Je vous laisse découvrir le livre. Il est en librairie depuis le 19 avril et il ne coute que 15 euros. Vous y rencontrerez quelques autres historiens, en particulier une étude précise et vivifiante des apports de Jacques Rougerie jadis, naguère et jusqu’à il y a peu. Vous avez compris que l’on y sort de l’entre-soi des historiens universitaires (ouf…) — Emmanuel Brandely, nous dit la quatrième de couverture, est « professeur d’histoire dans un lycée des quartiers nord de Marseille », ce qui n’est peut-être pas insignifiant.

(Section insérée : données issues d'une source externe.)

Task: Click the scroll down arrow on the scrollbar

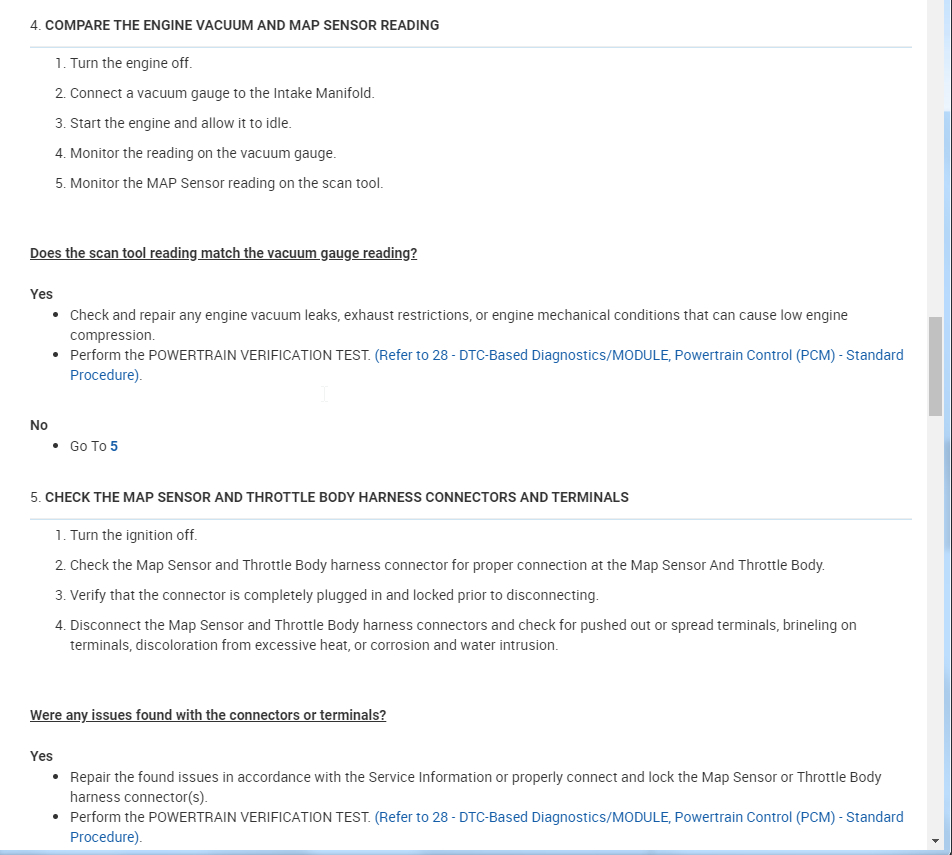Action: 935,841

Il n’est pas insignifiant, en tout cas, que le livre se termine par le beau message socialiste du tract « Au travailleur des campagnes »,

La terre au paysan, l’outil à l’ouvrier, le travail pour tous.

Oui, revenons aux communards!

Livre cités

Brandely (Emmanuel)Les historiens contre la Commune, Sur le 150e anniversaire et la nouvelle historiographie de la Commune de Paris, Les nuits rouges (2024).

Audin (Michèle)La Semaine sanglante. Mai 1871, Légendes et comptes, Libertalia (2021),

Lidsky (Paul)Les écrivains contre la Commune, Paris, Maspero (1970), La Découverte (2010).

Tombs (Robert)Paris, bivouac des révolutions La Commune de 1871, Libertalia (2014).

Deluermoz (Quentin)Commune(s) 1870-1871 Une traversée des mondes au XIXe siècle, Seuil (2020).

Post-scriptum : peu d’auteurs ont trouvé grâce aux yeux d’Emmanuel Brandely. L’un d’eux est le philosophe Stathis Kouvélakis, du livre duquel j’avais dit (rapidement) tout le bien que je pensais. Je suis confuse d’en être une autre — et surtout d’être tellement citée dans ce livre, mais, puisque je lui fais ici de la publicité, voici des liens sur les articles de ce site pour lesquels il fait de la publicité: sur le révisionnisme, celui-ci et les suivants, sur les salaires des femmes et des hommes, celui-ci et celui-là, sur l’éventuelle présence de communards aux obsèques de Thiers celui-ci et le suivant, sur l’étrange rédaction de la plaque posée par le Sénat au Luxembourg, celui-ci. Il cite aussi l’introduction de La Semaine de Mai.